Opponents do not want development anywhere close to the Juan de Fuca Marine Trail fearing it will ruin the wilderness experience and bring too many people to the area. As it is now, only those who can hike in can experience the trail.

My stance is that as a private landowner Ender Ilkay has the legal right to go through the process of applying for a rezoning on the 583 acres he bought legally from Western Forest Products. While many may not like it, that is the law. The bylaws have been made with a lot of time, consideration and input into what is best overall. In the end he may not get approval, but he has the right to try.

The Juan de Fuca Electoral Area Land Use Committee saw this as legitimate and five out of seven members voted to allow the proposal to go to the next step in the process. This may or may not have been in response to the call for a full vote by the entire Capital Regional District Board on land use in the JDFEA. Again, the voting structure is being called into question and some want changes made. This happened once before with the $100 buy-a-vote scheme and the province agreed that system was improper and changed it back to the way it was.  On April 21, Ida Chong, Minister of Community, Sport and Cultural Development denied the request made by the CRD Board to change the voting structure, stating in a letter to Geoff Young, Chair: “The CRD is equipped with tools that provide the Board with alternative approaches to address concerns that the Board may have about its interest in regional land use matter.”

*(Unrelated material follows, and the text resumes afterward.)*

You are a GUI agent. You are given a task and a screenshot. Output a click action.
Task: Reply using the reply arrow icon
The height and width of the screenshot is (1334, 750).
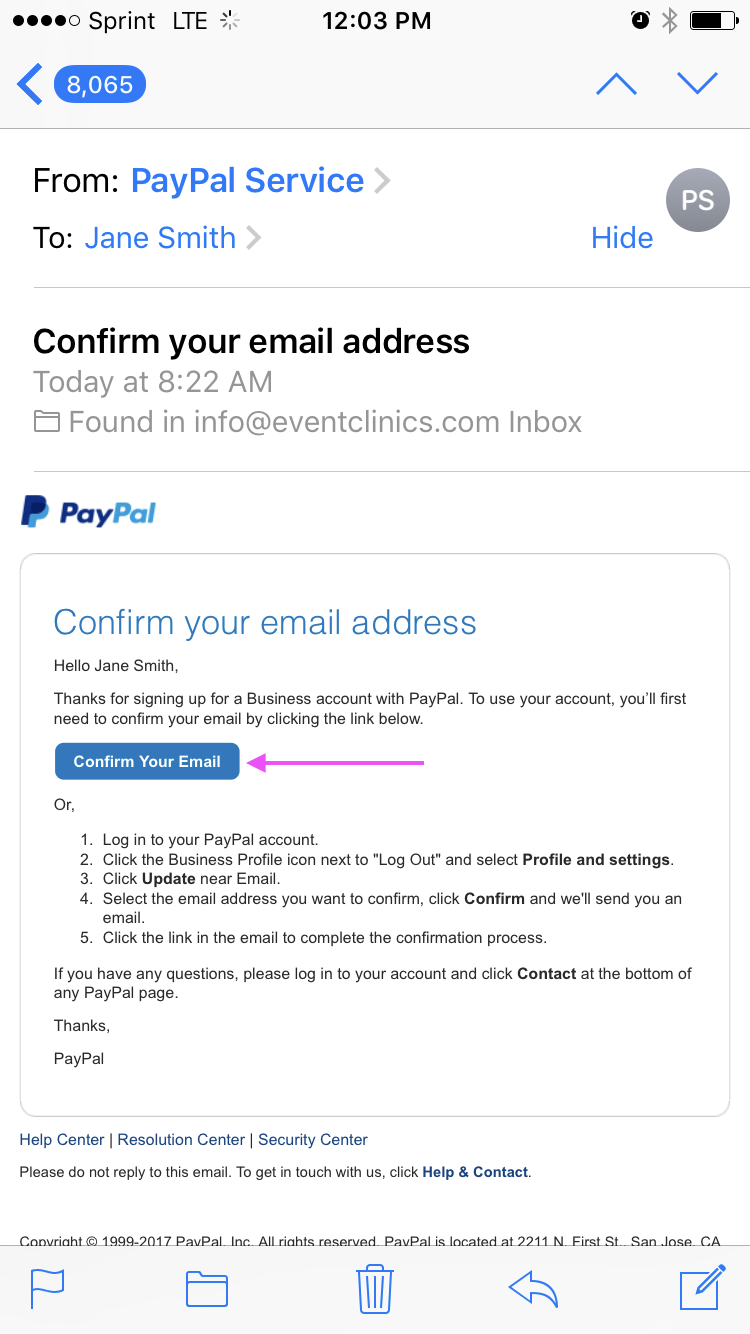tap(533, 1289)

There has been a lot of protesting because of the way the provincial government allowed Western Forest Products to take its land out of TFL 25 and sell it to pay off debt. Again, this was a private landowner. Angry activists and confused locals battled it out in a number of town hall meetings, friends and neighbours disagreed and tempers flared. Those protests and accusations went on for two years and have rolled over onto this rezoning application. The whole issue should be one of legal rights and freedoms under the current regulations. No one wants to be told what they can and cannot do on the land they legally own.

The proposed development area is made up of seven parcels of land, some of which lie close to the Juan de Fuca Marine Trail. The trail was built on land with second-growth trees, it is not old-growth forest. It is a beautiful trail and deserves protection. No one is proposing ruining the trail or the public’s enjoyment of it. Of the 583 acres owned by Marine Trail Holdings, 245 will be dedicated parkland. It is also a phased-development over 20 years. Perhaps the CRD could look at how the first phase develops out and have some type of restriction on further building approvals if the first phase doesn’t live up to expectations. We are talking about 263 hectares out of 132,000 hectares in the Rural Resource Lands.

The Official Community Plan for the Rural Resource Lands and the Regional Growth Strategy both support recreational uses, access to the ocean and appropriately-scaled recreational uses. If the scale of the proposed development is too large then some negotiations should be called for. There is a reasonable way to allow all of the issues to be addressed on both sides — if the will is there.

There have been accusations of misinformation on both sides and there is little chance they can or will see eye-to-eye.

In 2010 the CRD spent $18.8 million to acquire land in the Juan de Fuca/Sooke area and they have no more money to buy land at this time.Chances are the environmentalists can’t afford to buy it either.

What is called for is reasonable dialogue with both sides coming to some sort of mutually beneficial agreement. The dialogue should be between the CRD and the proponent only. Both have heard the arguments from all quarters, now it is time to let them do their jobs without being inundated with more of the same rhetoric.

If the future is eco-tourism, let it be available to everyone, not just the physically able. Personally, I would look forward to a day-long hike along the Juan de Fuca Marine Trail or the beach and then a long leisurely evening in front of a fireplace in a warm cabin. How bad can that be?